Os dois economistas chamam
de "ciclo perverso" a forma como
o crescimento econômico tem sido sistematicamente abortado
nas últimas duas décadas: a economia começa a se expandir por
meio das exportações e isso provoca um aumento das importações. Ao mesmo tempo, com o
crescimento provocado pelas importações, o consumo interno
aumenta e grande parte da produção é redirecionada para o
mercado interno, porque a capacidade produtiva não está dimensionada para atender às
duas demandas. Assim, embora
sejam competitivas externamente, as empresas reduzem exportações. Para evitar o agravamento
do déficit comercial, o Banco
Central aumenta a taxa de juros
e o ciclo de expansão é abortado.
Esse ciclo perverso, segundo o
trabalho, ocorre repetidamente
desde 1993. Para rompê-lo, só
existe uma receita: deixar a taxa
de câmbio variar mais (de R$
2,60 a R$ 3 por dólar); reestruturar a indústria para aumentar a
sua capacidade; promover exportações e substituir importações; e estabelecer uma política
comercial ativa, com incentivos
internos aos exportadores e com
negociação agressiva de acordos
e contestação de medidas protecionistas.
Com seu estudo, a dupla de
economistas prestou um excelente serviço ao debate sobre o crescimento econômico, que será certamente a tônica da campanha
eleitoral, tão logo termine a
atual e aguda crise política provocada pela disputa entre os pré-candidatos.

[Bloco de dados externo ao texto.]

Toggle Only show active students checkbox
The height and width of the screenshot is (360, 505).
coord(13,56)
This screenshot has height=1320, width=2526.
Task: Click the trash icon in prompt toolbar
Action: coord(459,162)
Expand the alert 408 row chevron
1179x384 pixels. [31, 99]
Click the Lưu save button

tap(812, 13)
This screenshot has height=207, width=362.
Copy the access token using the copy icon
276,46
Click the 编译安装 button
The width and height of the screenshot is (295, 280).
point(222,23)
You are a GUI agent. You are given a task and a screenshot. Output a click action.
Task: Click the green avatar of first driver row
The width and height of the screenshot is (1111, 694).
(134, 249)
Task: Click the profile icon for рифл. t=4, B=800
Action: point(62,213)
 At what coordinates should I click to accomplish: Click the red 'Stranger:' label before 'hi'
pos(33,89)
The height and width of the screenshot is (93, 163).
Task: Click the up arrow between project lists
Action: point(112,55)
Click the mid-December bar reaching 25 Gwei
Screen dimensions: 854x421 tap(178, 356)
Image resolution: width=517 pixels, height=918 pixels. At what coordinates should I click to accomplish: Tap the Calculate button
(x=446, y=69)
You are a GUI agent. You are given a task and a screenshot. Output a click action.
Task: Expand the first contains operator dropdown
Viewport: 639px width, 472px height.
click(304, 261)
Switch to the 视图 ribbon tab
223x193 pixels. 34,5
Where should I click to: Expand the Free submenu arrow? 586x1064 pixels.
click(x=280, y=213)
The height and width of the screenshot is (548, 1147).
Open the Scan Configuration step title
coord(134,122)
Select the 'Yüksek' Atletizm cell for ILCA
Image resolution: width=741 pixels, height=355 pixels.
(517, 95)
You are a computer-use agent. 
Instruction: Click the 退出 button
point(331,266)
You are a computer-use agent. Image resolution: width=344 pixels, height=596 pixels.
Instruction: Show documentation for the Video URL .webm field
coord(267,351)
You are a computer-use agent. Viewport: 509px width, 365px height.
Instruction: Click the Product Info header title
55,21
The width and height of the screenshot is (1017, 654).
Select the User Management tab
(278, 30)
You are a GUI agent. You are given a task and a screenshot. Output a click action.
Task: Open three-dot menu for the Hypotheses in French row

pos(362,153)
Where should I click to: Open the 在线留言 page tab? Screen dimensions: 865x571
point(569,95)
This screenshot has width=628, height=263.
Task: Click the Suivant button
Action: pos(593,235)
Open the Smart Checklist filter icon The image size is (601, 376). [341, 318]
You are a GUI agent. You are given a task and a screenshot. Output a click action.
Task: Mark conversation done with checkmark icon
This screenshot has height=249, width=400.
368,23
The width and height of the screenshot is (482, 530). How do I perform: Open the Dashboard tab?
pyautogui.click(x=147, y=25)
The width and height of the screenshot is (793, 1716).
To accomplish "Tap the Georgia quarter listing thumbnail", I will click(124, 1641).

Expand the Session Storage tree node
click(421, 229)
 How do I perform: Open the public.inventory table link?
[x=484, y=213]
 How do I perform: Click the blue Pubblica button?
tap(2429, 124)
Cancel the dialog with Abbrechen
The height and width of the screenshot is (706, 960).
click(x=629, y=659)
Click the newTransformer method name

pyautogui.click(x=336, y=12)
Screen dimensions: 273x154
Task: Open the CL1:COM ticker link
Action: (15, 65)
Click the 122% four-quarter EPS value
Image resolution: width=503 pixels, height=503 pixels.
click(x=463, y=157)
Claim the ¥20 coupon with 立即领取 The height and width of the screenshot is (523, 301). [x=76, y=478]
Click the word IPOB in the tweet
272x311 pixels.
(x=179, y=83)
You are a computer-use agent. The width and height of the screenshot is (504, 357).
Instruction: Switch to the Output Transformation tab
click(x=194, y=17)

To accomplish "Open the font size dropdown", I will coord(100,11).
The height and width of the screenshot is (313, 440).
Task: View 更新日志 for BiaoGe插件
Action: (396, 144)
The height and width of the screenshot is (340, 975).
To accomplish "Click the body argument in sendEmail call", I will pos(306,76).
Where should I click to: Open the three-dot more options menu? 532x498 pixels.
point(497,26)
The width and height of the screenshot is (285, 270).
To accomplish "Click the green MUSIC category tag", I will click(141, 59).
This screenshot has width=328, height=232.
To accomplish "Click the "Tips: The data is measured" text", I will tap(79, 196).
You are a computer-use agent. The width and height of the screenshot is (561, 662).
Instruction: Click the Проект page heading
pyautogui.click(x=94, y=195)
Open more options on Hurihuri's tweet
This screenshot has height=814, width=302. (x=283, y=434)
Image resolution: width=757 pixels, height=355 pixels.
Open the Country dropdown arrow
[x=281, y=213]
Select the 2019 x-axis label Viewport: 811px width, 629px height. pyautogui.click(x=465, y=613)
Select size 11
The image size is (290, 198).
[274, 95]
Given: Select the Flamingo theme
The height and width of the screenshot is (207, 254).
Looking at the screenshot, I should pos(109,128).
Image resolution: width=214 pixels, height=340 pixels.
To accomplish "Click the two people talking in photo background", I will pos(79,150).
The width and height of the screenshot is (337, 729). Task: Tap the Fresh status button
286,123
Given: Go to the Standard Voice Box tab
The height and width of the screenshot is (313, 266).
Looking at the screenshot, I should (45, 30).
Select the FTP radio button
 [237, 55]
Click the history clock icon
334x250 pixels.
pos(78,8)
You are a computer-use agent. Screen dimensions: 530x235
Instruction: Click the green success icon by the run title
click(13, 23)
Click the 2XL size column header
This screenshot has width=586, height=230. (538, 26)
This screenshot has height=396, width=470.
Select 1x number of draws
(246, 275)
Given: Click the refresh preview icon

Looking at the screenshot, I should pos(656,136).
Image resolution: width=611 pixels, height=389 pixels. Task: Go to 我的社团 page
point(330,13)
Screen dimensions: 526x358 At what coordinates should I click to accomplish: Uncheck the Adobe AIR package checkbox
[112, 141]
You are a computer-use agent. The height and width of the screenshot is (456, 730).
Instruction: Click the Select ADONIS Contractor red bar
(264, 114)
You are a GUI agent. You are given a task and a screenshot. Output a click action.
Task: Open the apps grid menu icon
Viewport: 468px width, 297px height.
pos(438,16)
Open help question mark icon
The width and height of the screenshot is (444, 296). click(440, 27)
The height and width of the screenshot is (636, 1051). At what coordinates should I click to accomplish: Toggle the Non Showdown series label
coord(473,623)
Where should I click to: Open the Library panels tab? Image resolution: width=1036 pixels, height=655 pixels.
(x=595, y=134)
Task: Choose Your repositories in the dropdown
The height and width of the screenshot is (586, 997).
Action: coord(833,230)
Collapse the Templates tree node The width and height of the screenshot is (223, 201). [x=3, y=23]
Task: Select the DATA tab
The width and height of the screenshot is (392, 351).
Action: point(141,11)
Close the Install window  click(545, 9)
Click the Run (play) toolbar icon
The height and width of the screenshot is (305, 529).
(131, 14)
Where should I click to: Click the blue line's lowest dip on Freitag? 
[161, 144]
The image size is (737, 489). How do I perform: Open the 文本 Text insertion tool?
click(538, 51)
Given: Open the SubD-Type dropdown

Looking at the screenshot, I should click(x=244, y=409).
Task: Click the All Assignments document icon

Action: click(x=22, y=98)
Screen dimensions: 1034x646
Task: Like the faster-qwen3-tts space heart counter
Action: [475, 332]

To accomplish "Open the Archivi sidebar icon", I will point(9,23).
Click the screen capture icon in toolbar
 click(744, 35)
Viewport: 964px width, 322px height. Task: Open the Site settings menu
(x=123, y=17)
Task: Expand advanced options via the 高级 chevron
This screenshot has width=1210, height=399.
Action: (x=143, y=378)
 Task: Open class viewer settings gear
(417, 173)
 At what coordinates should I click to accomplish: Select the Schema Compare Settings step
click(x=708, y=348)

A economia brasileira cresceu
apenas 1,51% no ano passado,
uma taxa medíocre e muito
abaixo da média mundial de
2,4%. O país precisa crescer pelo
menos 5% ao ano para gerar
renda e dar empregos aos brasileiros. Bresser e Nakano dizem
que isso é possível, sem comprometer a estabilidade da economia. E mostram como. Cabe aos
especialistas discutir a sustentação teórica da proposta. Mas tenho certeza de que, ao pôr o dedo
numa ferida brasileira, ajudaram muito mais que imaginam o
futuro do Brasil.
Benjamin Steinbruch, 47, empresário,
é presidente do conselho de administração da Companhia Siderúrgica Nacional.